BEGIN DATASET RECORDS

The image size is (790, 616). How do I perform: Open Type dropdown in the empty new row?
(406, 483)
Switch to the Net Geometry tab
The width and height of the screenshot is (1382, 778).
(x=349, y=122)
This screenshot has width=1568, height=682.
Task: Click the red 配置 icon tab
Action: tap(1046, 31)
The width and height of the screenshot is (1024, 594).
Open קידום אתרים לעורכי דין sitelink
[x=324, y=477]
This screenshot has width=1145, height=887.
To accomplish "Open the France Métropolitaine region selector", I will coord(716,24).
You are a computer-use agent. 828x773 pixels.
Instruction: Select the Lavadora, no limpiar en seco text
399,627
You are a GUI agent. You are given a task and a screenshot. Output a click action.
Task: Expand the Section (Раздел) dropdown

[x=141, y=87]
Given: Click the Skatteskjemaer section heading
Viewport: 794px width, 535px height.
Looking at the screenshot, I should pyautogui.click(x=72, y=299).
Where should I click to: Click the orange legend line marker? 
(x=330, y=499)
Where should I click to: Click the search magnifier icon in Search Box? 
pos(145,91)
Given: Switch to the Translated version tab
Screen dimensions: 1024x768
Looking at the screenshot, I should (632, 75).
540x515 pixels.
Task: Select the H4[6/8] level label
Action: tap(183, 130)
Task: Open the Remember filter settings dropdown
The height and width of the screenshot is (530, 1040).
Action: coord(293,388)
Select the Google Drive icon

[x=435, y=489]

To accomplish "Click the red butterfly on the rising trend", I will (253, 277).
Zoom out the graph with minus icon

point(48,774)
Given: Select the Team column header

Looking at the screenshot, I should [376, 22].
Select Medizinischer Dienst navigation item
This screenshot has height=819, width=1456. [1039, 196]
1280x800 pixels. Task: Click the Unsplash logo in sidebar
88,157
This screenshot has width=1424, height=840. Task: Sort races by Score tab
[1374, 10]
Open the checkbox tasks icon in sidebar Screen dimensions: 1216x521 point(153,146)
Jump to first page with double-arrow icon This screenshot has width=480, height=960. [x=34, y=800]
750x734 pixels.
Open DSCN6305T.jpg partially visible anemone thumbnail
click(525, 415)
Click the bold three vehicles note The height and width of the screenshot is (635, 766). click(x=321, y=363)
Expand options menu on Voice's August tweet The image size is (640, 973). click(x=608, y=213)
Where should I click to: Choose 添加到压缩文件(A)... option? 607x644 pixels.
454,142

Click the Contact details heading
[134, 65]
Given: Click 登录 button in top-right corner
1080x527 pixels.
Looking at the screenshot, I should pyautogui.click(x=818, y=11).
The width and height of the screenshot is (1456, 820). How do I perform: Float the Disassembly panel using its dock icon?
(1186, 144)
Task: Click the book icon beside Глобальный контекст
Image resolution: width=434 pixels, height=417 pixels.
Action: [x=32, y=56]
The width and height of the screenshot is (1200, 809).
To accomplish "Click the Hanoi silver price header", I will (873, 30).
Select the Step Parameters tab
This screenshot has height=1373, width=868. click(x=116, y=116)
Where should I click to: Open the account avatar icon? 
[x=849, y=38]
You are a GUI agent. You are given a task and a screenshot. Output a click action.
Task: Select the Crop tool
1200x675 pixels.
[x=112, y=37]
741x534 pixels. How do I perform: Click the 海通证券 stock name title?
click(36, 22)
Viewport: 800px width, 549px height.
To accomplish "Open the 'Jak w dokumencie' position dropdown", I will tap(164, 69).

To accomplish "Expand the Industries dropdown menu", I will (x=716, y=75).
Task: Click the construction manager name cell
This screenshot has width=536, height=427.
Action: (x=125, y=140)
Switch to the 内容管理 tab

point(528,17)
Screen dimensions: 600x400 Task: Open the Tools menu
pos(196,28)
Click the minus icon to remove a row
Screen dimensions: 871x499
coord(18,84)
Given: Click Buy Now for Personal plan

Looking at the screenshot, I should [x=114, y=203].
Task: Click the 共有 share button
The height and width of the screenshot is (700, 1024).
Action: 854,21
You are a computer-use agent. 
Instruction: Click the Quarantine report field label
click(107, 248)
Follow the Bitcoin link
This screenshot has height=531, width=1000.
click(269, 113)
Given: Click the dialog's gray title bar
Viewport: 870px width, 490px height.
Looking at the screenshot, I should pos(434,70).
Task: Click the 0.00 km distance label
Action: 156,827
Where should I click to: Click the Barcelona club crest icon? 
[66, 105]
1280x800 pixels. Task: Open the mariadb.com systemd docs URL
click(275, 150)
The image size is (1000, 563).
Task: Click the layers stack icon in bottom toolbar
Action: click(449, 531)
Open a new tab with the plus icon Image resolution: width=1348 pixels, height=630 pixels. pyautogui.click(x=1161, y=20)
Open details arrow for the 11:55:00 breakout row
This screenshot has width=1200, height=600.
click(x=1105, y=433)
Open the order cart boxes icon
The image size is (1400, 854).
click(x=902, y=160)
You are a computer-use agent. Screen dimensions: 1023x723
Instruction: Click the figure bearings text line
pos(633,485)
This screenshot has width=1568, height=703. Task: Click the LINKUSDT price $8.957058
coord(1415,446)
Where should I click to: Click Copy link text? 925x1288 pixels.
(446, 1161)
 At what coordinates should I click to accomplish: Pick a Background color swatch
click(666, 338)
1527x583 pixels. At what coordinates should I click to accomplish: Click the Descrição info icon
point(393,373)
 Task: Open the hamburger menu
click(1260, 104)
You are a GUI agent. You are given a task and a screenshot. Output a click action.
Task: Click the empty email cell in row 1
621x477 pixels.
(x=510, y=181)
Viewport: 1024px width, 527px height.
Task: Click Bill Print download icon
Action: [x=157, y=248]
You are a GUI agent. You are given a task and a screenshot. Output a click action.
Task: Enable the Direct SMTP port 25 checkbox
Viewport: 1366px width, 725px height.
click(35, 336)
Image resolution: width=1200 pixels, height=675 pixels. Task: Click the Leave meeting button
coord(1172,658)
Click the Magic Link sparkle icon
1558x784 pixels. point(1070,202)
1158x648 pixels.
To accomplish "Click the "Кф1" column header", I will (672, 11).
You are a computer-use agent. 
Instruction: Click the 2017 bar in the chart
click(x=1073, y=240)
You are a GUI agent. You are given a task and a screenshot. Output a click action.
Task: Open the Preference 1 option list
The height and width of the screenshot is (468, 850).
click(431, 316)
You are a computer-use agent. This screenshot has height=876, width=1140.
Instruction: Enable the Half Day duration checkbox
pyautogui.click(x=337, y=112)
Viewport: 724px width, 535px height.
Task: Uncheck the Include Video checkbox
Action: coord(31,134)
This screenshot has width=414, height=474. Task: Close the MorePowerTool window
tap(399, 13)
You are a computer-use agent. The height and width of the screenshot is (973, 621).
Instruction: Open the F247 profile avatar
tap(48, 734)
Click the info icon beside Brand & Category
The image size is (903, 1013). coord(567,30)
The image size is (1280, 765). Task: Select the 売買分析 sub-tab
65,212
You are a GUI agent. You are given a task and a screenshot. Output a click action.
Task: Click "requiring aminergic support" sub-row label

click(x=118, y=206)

END DATASET RECORDS

* [WHAT THE EXERCISE ASKS]
Repeat each line of the data above, exactly as it appears, from the first through the line that contains "750x734 pixels.".

* [SOLUTION TO THE PROBLEM]
The image size is (790, 616). How do I perform: Open Type dropdown in the empty new row?
(406, 483)
Switch to the Net Geometry tab
The width and height of the screenshot is (1382, 778).
(x=349, y=122)
This screenshot has width=1568, height=682.
Task: Click the red 配置 icon tab
Action: tap(1046, 31)
The width and height of the screenshot is (1024, 594).
Open קידום אתרים לעורכי דין sitelink
[x=324, y=477]
This screenshot has width=1145, height=887.
To accomplish "Open the France Métropolitaine region selector", I will coord(716,24).
You are a computer-use agent. 828x773 pixels.
Instruction: Select the Lavadora, no limpiar en seco text
399,627
You are a GUI agent. You are given a task and a screenshot. Output a click action.
Task: Expand the Section (Раздел) dropdown

[x=141, y=87]
Given: Click the Skatteskjemaer section heading
Viewport: 794px width, 535px height.
Looking at the screenshot, I should pyautogui.click(x=72, y=299).
Where should I click to: Click the orange legend line marker? 
(x=330, y=499)
Where should I click to: Click the search magnifier icon in Search Box? 
pos(145,91)
Given: Switch to the Translated version tab
Screen dimensions: 1024x768
Looking at the screenshot, I should (632, 75).
540x515 pixels.
Task: Select the H4[6/8] level label
Action: tap(183, 130)
Task: Open the Remember filter settings dropdown
The height and width of the screenshot is (530, 1040).
Action: coord(293,388)
Select the Google Drive icon

[x=435, y=489]

To accomplish "Click the red butterfly on the rising trend", I will (253, 277).
Zoom out the graph with minus icon

point(48,774)
Given: Select the Team column header

Looking at the screenshot, I should [376, 22].
Select Medizinischer Dienst navigation item
This screenshot has height=819, width=1456. [1039, 196]
1280x800 pixels. Task: Click the Unsplash logo in sidebar
88,157
This screenshot has width=1424, height=840. Task: Sort races by Score tab
[1374, 10]
Open the checkbox tasks icon in sidebar Screen dimensions: 1216x521 point(153,146)
Jump to first page with double-arrow icon This screenshot has width=480, height=960. [x=34, y=800]
750x734 pixels.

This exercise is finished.